Do I want to begin 2005 with a burial ceremony? Especially if the burial is of a saint, head first? Then, again, I surely want to sell the house. Otherwise, there wouldn't be a sign at the roadside. Thus the decision about burying a statue of St. Joseph is a big one.

They say - they being people who have done it or heard about it from friends - that if a statue of the good saint is buried in your yard, buyers will flock to your property. That may be a little exaggerated, but after hearing the good luck stories a few times, and having a house for sale, it's easy to slip into the belief that it just might work.

Obviously I discussed the subject with enough people so that now I have not one but two statues of St. Joseph along with many testimonials of successful sales.

One of the statues is silver-colored and not more than an inch and a half tall. My good friend Sister Paul Mary from New Orleans mailed it. Sister Paul recently was transferred from the Little Sisters of the Poor in Oregon to the Little Sisters in New Orleans and we exchange letters. Our friendship bloomed when I judged the Dog Days parade at the Little Sisters of the Poor facility on Navarre Avenue at her request last summer and she judged the Toledo Rib-Off at my invitation. That sealed it; friends forever. In her last letter she wrote that obviously St. Joseph wasn't doing his job if my house was still for sale.

I didn't tell her I had not yet put the lovely little statue into the cold winter earth.

The second statue is a gift from Therese Stump of Hudson, Mich. It is flesh-colored plastic and about three inches high.

I don't want to show partiality so I may as well place one in the front yard and the other in the backyard.

The burial should follow rules, or superstitions. Most believers say that St. Joseph should face the front of the house and be buried 12 inches deep, exactly, which is not an easy task in zero Michigan temperatures. Of course the rules, or superstitions, vary with the house sales. People who buried him in the backyard believe that's the right place. Most people say he should be upside down, which personally offends me, but which I will do if it means a sale. Others say, feet down is the right way.

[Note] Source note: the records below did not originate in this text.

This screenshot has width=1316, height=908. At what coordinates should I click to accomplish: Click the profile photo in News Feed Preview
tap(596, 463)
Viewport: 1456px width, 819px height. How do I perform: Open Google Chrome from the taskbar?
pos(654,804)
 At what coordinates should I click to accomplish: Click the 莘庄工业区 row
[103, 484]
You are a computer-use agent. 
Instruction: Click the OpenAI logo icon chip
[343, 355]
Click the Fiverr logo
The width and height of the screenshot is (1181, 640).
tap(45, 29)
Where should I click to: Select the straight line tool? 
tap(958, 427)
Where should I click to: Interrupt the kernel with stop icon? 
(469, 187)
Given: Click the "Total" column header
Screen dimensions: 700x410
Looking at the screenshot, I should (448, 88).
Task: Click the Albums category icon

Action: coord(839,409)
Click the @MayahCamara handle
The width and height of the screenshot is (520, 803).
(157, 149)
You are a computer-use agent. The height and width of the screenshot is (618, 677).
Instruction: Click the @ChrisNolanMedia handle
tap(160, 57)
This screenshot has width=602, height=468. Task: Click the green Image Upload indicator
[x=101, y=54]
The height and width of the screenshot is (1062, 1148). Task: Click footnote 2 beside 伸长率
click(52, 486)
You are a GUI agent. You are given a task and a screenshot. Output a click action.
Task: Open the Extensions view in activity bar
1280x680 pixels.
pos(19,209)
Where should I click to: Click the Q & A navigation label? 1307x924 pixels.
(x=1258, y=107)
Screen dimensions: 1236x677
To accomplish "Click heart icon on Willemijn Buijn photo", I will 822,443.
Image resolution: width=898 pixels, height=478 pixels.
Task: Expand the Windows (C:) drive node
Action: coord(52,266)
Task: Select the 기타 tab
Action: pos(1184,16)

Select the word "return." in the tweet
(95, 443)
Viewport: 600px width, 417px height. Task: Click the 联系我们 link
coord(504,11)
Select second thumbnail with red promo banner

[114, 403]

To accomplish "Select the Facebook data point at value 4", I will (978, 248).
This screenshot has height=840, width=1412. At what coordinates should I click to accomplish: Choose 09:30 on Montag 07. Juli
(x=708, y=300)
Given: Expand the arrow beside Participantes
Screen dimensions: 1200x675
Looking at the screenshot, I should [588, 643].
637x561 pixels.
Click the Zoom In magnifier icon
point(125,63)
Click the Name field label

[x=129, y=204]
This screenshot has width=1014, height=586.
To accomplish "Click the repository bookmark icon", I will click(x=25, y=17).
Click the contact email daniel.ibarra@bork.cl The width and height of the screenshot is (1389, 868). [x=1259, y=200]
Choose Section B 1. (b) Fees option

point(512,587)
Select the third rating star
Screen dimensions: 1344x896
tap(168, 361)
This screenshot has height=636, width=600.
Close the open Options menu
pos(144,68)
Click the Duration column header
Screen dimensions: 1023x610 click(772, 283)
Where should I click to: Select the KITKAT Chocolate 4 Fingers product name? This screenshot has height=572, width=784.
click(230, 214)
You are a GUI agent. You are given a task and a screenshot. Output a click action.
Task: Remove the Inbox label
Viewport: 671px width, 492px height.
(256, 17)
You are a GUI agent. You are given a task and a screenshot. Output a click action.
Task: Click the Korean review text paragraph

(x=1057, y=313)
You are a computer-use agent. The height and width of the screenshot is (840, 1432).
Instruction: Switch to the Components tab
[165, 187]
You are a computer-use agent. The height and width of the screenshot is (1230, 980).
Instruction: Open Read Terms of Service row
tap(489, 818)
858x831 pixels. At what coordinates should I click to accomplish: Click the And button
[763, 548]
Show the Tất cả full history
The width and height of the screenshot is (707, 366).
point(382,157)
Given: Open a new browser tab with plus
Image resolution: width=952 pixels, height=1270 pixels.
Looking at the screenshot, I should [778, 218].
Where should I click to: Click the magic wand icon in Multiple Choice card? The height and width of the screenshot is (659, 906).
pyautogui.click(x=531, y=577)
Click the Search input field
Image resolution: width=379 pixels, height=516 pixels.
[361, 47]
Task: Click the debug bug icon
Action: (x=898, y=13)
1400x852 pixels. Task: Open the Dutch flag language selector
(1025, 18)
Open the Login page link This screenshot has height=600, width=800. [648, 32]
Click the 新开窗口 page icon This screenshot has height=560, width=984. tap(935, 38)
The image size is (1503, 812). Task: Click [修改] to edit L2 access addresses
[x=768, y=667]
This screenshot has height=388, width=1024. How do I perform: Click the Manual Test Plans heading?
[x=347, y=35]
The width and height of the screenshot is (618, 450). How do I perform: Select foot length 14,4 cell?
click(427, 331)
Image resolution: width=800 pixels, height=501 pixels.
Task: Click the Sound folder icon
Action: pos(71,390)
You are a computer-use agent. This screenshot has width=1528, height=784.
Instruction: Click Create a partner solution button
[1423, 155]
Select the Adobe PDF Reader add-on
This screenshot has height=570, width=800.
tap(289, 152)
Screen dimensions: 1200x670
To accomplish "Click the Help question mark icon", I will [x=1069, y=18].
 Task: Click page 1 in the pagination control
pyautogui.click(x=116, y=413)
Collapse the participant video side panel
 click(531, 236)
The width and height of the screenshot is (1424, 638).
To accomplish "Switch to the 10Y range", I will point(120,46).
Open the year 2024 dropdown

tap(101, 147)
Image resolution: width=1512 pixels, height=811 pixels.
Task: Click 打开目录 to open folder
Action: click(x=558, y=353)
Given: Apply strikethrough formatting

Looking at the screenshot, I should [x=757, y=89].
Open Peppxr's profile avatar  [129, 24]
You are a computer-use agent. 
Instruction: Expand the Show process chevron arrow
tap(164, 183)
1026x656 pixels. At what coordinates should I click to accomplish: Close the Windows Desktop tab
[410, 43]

Let's face it, the right way is the position that works, front yard, backyard, upside down, or right side up. There is always the chance when you buy a house that St. Joseph is already in the yard, having been placed by the seller. Sharon and John Garand of Perrysburg didn't take St. Joseph with them after they sold their house in Rossford. The Garands say upside down is best. After burying the statue right side up, they changed their mind and turned it over and the house sold. Who knows?

St. Joseph is the patron saint of carpenters, which explains why his symbols are the rod and a plane.

According to one story, the statue tradition began in the late 1800s in Montreal. Supposedly, when property owners refused to sell land to a priest, he planted several St. Joseph medals on it. The owners gave in to the sale. The priest got the land and St. Joseph got the credit.

You have to wonder how many St. Joseph statues have been, or are still, a part of the landscape. Ken Churchill, owner of Churchill's Religious Goods on Tremainsville Road, can vouch for hundreds. A $5.95 house-selling kit that includes a statue, novena prayer, and instructions is so popular he buys them 100 at a time. A book, St. Joseph, My Real Estate Agent, is also a good seller, he said.

Mr. Churchill insists, "It works," referring more to the prayer than to the statue. You just can't bury the statue. You have to pray for the sale of your house, he said.

You know what my decision will be. The 12-inch ruler and a digging trowel are in hand. One statue will be right side up in the backyard, and the other one will be planted head first in the front yard. But both will face the house.